Opvallend is dat in Wonderlicke Avontuer bijna niets
verteld wordt over het leven aan boord en de belevenissen tijdens de
zeereis. Daarentegen wordt er veel aandacht besteed aan de beschrijving van
het ‘Aerts Paradijs’ en aan de schat die Waterbrandt tijdens de reis
verzamelt. Deze aandacht geeft misschien een aanwijzing voor de mogelijke
functie van het West-Indië-verhaal.
Het bijeenbrengen van het voor de WIC benodigde kapitaal verliep moeizaam. De
potentiële beleggers waren zeer terughoudend.
Vandaar dat men er toe over ging reclame te maken voor de WIC. In vele
pamfletten en aanplakbiljetten werd gewezen op de grote winstmogelijkheden
die West-Indië bood. Het is mogelijk dat Wonderlicke
Avontuer, bedoeld of onbedoeld, tot deze reclamecampagne heeft
bijgedragen. Het werkje kwam op de markt in een periode dat men nog druk
bezig was het beginkapitaal voor de WIC bijeen te krijgen. Ook kan Wonderlicke Avontuer, weer bedoeld of onbedoeld,
aangesloten hebben bij toendertijd gevoerde propaganda om kolonisten aan te
trekken. Een van de doelstellingen van WIC was het (laten) koloniseren van
overzeese gebieden. Weliswaar kreeg de kaapvaart de meeste aandacht binnen
de WIC, maar kolonisatie werd toch niet helemaal verwaarloosd. Al in 1623
werden door de WIC kolonisten naar Nieuw Nederland (rond het huidige New
York) gebracht. Ook in later jaren en naar andere gebieden gebeurde dat.
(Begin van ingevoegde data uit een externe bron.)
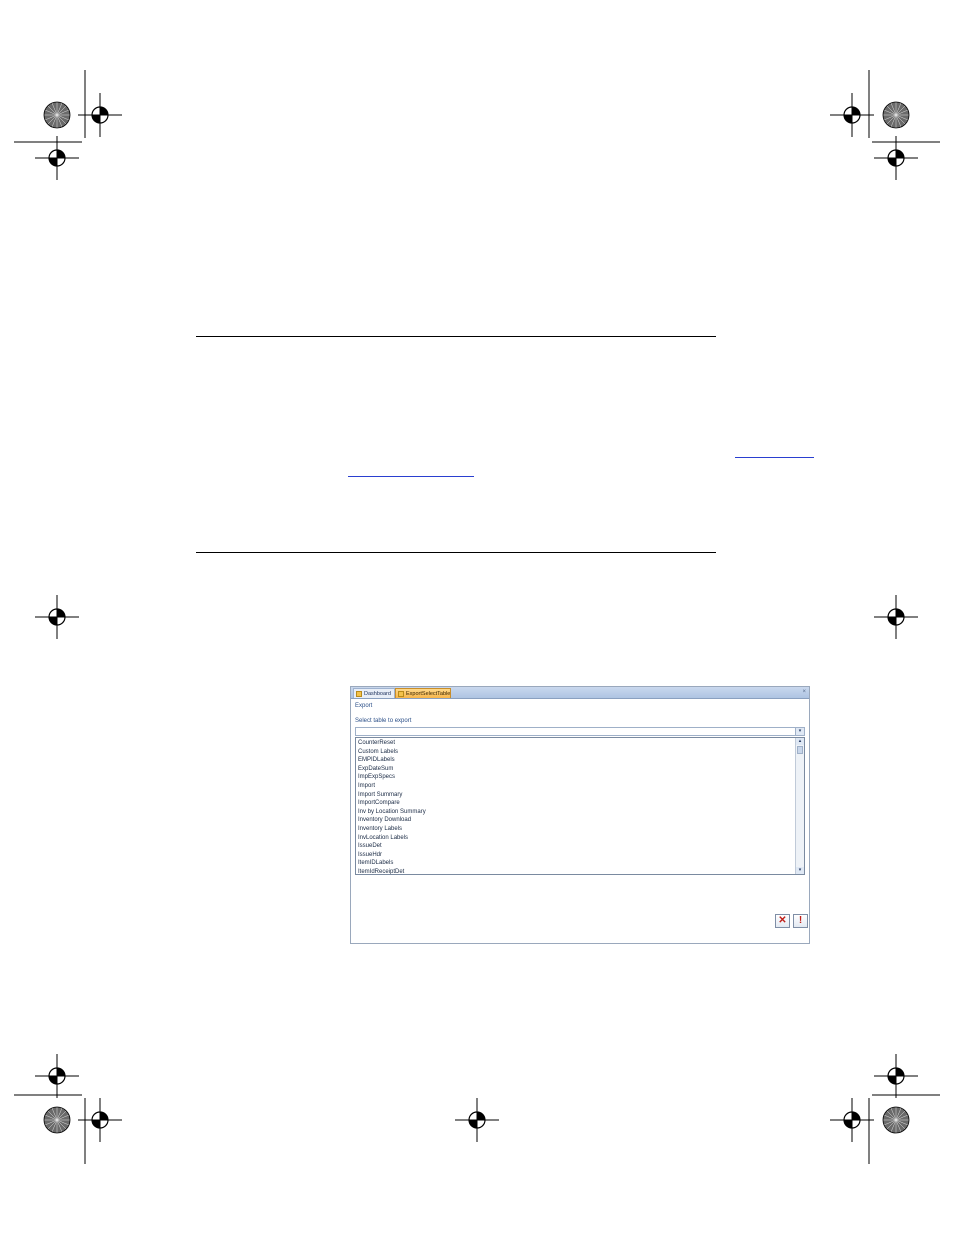 The width and height of the screenshot is (954, 1235). I want to click on list-item: IssueDet, so click(576, 846).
Misschien heeft voor sommigen het aantrekkelijke beeld van de Nieuwe Wereld
in Wonderlicke Avontuer wel de doorslag gegeven bij de
beslissing kolonist te worden.
Hoewel het niet uitgesloten is dat West-Indië in ons verhaal een
propaganda-functie heeft gehad, is het aannemelijker dat de uitgever het als
klantenlokker heeft bedoeld. Met het opnemen van een verhaal over West-Indië
speelde hij waarschijnlijk in op de grote belangstelling die er in die dagen
voor dat gebied en voor alle verre, vreemde landen bestond. De titelpagina
had in die dagen vaak de functie die de cover van een tijdschrift
tegenwoordig heeft: de klanten tot kopen bewegen, door hun nieuwsgierigheid
te prikkelen. De uitgever vermeldde dus juist op die plaats de zaken waarvan
hij verwachtte dat de lezers ze interessant zouden vinden en dat dan zo
opvallend mogelijk. Vandaar misschien dat we op de titelpagina van ons
verhaal West-Indië op zo'n opvallende manier aantreffen.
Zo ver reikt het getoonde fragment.